Your task.
Rewrite the rows from the line containing "Identify the location of footer-disclaimer: This" through the last row, replacing "Image resolution" with "Screenshot size" and changing nothing else. Give only those lines, and leave the pictures out.

=== Information given ===

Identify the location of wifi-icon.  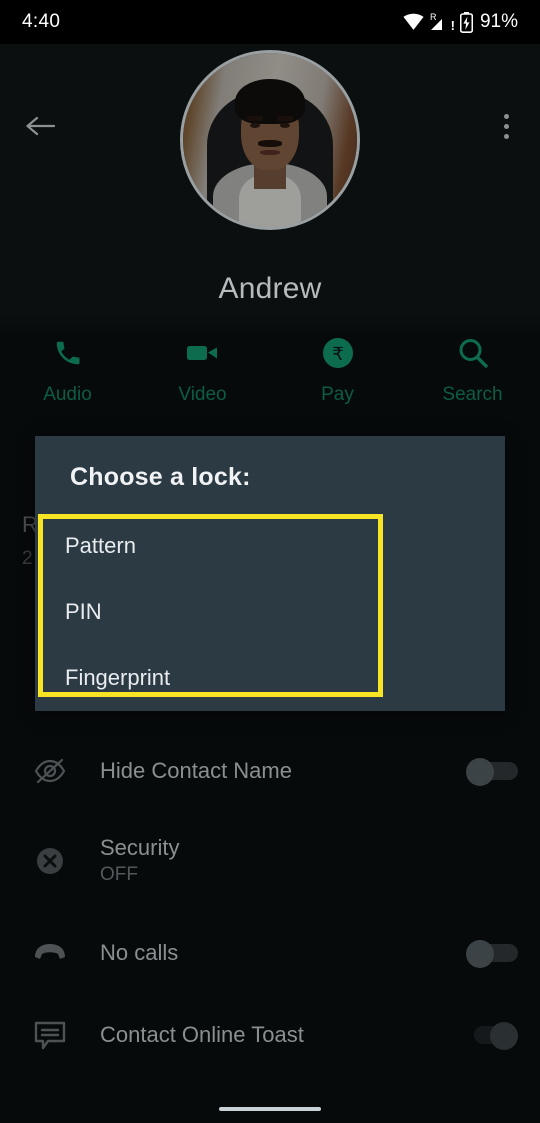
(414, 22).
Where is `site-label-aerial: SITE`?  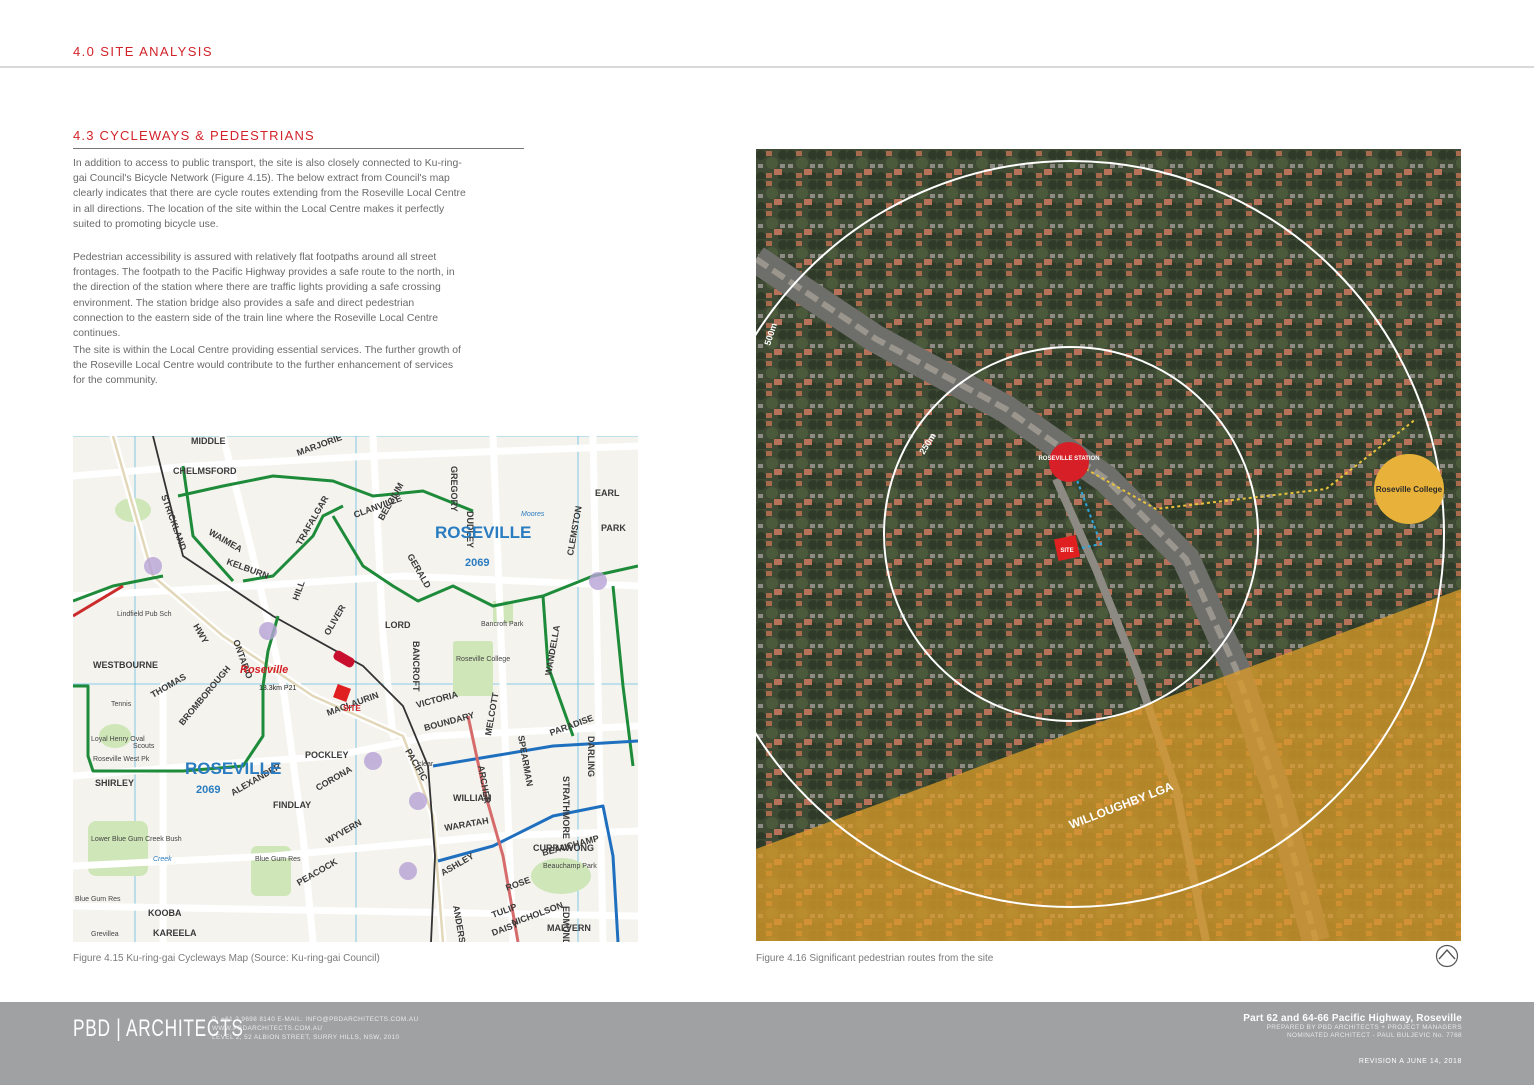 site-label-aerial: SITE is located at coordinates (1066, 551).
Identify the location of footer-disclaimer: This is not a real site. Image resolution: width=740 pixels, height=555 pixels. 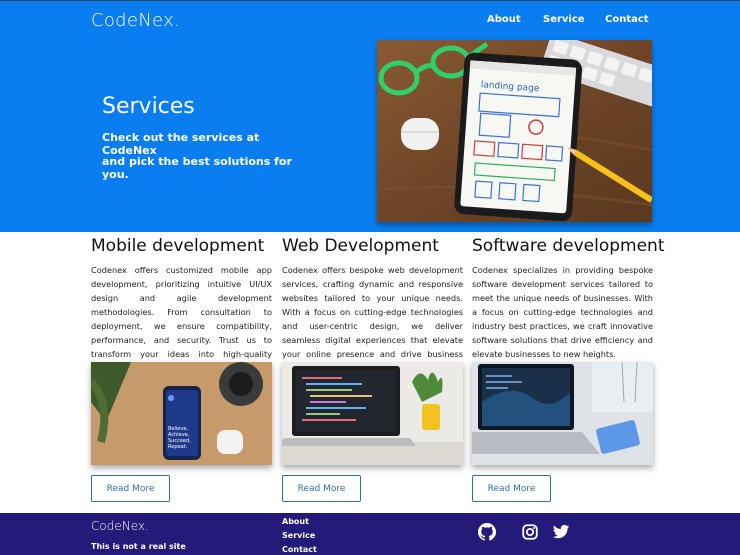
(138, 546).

===

Completed task.
Identify the location of footer-disclaimer: This is not a real site. Screenshot size: width=740 pixels, height=555 pixels. 
(138, 546).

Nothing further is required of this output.